I hoped so too. Only now, as we were about to embark upon this strategy, did I realise what a fragile thing it was, and how much we were relying on matters beyond our control: on the trustworthiness of the information given us; on the water-carriers coming to the spring at the right time; on Haakon doing exactly what we expected of him.

‘Remember,’ I said, ‘don’t commit yourselves to battle unless it’s clear that the numbers are in your favour. I don’t want any more Norman blood spilt than is necessary. Enough good men have wasted their lives because of me in the past couple of years.’

‘So tell us again,’ said a confused-looking Eudo. ‘If we’re not going to fight Haakon’s forces, then what? Are we simply to lie in wait off the shore?’

‘That’s right,’ I said. ‘Wait until you see the flames licking above Jarnborg’s palisade. In the confusion that follows, with any luck our enemy will be distracted. That’s the moment when you strike.’
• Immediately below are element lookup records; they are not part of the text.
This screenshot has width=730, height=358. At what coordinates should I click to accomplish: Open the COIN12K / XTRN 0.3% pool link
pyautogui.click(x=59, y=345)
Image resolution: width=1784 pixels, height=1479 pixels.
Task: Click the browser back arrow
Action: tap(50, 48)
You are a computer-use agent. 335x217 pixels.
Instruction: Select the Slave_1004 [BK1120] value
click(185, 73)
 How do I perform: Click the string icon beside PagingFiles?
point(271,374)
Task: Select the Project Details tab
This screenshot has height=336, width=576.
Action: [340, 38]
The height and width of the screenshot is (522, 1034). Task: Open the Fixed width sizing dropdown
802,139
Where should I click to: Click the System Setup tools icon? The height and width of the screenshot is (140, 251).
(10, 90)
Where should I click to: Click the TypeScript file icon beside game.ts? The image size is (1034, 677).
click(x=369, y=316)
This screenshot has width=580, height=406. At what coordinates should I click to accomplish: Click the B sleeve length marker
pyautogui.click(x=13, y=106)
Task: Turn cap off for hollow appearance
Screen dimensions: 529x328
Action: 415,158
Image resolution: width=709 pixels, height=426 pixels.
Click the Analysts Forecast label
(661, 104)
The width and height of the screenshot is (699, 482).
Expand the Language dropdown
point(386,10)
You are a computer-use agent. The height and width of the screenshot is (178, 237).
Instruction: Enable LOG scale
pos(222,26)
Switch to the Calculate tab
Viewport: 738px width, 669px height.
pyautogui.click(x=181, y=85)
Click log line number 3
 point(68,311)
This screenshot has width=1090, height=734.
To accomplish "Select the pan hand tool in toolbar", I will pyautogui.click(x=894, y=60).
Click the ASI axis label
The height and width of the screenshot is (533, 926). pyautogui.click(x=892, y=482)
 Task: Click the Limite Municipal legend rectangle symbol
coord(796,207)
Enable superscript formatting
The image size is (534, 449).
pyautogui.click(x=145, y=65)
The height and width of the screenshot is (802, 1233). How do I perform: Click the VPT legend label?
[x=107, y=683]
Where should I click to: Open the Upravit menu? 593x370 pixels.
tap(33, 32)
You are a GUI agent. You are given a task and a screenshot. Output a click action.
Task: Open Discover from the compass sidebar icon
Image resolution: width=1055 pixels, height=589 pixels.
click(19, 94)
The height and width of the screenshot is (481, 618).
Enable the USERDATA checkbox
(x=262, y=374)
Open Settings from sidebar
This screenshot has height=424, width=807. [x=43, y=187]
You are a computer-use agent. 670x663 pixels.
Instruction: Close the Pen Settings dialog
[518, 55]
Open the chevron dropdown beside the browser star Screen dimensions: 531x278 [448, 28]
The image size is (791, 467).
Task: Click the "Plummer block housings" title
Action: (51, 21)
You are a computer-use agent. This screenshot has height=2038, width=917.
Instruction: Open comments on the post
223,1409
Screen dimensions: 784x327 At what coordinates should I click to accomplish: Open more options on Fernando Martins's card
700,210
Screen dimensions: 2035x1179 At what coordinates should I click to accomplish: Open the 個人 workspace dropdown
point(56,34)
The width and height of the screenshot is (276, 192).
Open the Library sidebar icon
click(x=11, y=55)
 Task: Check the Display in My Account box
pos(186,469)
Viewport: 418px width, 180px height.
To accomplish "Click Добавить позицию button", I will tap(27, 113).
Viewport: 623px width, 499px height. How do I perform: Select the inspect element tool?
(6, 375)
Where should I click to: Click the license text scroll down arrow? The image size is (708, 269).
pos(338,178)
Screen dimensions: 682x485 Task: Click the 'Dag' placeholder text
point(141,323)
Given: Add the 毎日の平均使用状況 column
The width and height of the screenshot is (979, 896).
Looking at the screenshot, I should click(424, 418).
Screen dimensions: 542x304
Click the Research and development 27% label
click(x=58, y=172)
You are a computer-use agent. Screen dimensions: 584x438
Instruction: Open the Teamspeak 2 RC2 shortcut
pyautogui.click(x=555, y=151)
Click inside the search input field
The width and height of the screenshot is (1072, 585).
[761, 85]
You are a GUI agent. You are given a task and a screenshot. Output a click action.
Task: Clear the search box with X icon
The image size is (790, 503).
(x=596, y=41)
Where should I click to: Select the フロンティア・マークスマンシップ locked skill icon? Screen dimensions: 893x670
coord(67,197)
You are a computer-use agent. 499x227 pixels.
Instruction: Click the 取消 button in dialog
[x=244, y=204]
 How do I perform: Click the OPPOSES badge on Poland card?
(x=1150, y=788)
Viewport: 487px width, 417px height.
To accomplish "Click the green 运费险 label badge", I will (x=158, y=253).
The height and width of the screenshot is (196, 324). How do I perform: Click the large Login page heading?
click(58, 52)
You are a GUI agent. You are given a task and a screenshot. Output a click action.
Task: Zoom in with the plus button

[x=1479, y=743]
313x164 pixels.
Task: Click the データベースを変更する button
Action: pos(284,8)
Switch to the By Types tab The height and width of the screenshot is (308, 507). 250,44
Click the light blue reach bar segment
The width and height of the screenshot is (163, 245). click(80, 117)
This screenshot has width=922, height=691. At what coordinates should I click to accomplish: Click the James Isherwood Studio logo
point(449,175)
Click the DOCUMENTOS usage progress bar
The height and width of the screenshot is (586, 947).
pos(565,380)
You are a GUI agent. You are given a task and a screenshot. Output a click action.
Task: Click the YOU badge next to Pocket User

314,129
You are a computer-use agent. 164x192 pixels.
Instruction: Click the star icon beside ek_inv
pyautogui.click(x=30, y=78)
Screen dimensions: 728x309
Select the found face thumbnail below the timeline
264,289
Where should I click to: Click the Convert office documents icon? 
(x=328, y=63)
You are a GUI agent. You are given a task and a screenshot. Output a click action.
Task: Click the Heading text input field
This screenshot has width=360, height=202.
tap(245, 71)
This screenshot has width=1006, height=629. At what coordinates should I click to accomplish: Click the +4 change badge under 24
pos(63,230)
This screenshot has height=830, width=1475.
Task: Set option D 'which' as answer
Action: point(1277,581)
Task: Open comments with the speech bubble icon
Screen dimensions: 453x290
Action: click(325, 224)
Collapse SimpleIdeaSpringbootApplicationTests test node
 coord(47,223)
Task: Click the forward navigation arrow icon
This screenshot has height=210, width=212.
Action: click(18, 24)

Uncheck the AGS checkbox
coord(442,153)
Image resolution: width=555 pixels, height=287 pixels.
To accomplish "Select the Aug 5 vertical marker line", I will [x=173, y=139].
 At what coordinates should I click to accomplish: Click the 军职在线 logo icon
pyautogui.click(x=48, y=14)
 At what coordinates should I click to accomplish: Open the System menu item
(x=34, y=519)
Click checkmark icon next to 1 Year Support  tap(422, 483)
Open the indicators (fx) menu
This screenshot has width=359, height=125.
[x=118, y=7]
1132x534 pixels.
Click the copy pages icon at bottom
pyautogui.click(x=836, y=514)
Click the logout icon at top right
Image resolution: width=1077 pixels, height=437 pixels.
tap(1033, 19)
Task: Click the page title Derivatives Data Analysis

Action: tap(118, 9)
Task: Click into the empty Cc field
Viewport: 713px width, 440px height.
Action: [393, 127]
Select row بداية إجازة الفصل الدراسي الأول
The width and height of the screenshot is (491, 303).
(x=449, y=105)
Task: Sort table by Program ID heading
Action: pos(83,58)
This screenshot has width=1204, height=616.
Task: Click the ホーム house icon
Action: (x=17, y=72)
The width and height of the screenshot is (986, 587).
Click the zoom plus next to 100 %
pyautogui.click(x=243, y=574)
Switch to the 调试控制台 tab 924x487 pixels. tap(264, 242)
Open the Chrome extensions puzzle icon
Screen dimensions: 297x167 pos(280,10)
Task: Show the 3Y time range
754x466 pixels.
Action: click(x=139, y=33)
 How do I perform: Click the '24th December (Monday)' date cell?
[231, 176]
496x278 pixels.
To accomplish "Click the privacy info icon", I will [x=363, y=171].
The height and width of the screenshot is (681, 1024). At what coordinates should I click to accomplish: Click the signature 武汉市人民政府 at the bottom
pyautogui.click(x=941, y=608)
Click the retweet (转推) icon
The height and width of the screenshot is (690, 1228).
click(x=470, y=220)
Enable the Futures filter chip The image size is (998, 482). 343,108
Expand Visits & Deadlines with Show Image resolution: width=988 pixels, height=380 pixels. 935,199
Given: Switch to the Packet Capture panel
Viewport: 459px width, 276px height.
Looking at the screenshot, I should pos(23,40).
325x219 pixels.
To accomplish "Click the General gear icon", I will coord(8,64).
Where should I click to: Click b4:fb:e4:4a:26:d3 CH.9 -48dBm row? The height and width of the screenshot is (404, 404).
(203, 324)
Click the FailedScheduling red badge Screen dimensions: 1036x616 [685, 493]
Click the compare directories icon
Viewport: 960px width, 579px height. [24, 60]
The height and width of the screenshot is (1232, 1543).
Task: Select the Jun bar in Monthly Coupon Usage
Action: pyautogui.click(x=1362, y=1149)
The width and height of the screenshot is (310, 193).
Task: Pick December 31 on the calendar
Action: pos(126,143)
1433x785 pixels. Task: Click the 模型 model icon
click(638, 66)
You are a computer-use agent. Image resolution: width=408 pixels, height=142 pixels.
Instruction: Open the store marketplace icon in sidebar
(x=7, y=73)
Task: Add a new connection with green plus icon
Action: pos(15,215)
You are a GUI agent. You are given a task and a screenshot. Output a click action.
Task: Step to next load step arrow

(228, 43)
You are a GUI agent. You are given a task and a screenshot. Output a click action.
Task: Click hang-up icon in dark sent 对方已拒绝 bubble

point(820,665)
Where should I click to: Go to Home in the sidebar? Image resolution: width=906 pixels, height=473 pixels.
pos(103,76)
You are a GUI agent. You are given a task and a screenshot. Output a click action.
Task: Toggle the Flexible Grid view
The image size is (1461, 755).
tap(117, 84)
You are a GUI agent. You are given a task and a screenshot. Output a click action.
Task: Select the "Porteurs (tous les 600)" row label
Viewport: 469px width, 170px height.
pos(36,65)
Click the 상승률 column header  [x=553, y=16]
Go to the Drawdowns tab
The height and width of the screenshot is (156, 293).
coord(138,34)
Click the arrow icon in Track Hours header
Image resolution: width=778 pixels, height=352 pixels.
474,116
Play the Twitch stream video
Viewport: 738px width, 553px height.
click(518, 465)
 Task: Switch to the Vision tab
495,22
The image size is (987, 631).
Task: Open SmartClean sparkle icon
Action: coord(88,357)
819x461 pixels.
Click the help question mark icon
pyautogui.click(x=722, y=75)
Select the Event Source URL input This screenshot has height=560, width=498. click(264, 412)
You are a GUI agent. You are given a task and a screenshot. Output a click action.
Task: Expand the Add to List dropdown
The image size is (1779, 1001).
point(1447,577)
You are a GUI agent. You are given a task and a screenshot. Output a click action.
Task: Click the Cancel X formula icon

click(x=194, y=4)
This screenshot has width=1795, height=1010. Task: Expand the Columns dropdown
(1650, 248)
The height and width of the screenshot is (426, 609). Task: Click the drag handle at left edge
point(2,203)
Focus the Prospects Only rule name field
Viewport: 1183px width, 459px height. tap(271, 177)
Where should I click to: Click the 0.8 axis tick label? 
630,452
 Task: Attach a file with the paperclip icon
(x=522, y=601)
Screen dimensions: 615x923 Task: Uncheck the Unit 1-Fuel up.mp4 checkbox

‘Luck is the right word,’ Wace said bitterly. ‘We’ll need some, if this plan of yours is to bear any fruit.’

Was that not true, though, of every struggle that had ever been fought? No strategy could account for every possible course of events, nor make order out of the turmoil of the mêlée, nor allow for the courage of the few or the timid hearts of the many. So much in battle was a question of luck, and every warrior needed good fortune, no matter whether he was a fresh-faced youth standing in the shield-wall for the first time, or a knight who had spent more than half his life travelling the sword-path. The poets who write the songs that pass into legend would have it differently, of course, but every man who lives his life by the sword knows it well.

Yet I still believed that the best warriors were those who made the most of their luck, who grasped in both hands the opportunities given them, who saw their enemies’ weaknesses and how they might be turned to their advantage. That was why I refused to believe that our cause was as desperate as it might seem.

‘What about the Englishman?’ Eudo asked, nodding his head towards Magnus, who was embracing his huscarls down by the water’s edge.
Wyvern
and
Nihtegesa
were already afloat, bobbing in the swell as they lay at anchor. The sea-mist had cleared to reveal skies heavy with the promise of rain to come, and I only hoped that another storm was not on its way. ‘Do you really trust him?’

‘Only about as far as I could throw him,’ I answered. ‘But he wants the same thing as we do. Until we achieve it, there’s no reason why we can’t depend on him.’

Wace didn’t look convinced. ‘What did Haakon mean yesterday when he called Magnus the son of Harold?’

‘Did he say that?’ I said, doing my best to feign surprise, although the looks they gave me suggested I hadn’t succeeded.

‘Don’t play games with us,’ Wace said in a warning tone. ‘You know something. He didn’t mean
the
Harold, surely?’

I met his stare, but realised it was pointless to try to keep the truth from them any longer.

‘Is he, or is he not, the son of the usurper?’ Wace asked.

‘So he claims.’

‘You knew?’ asked Eudo, while Wace simply turned away, cursing under his breath. ‘Why didn’t you tell us?’

‘Why do you think? If you’d found out he was Harold’s son, would you have come this far, or would you have taken
Wyvern
back to England?’

He didn’t answer, but they knew as well as I did what they would have done.

‘I don’t believe this,’ Wace said. ‘It’s one thing to be fighting shoulder to shoulder with Englishmen, but I never thought I’d find myself sharing bread and ale with the usurper’s own blood.’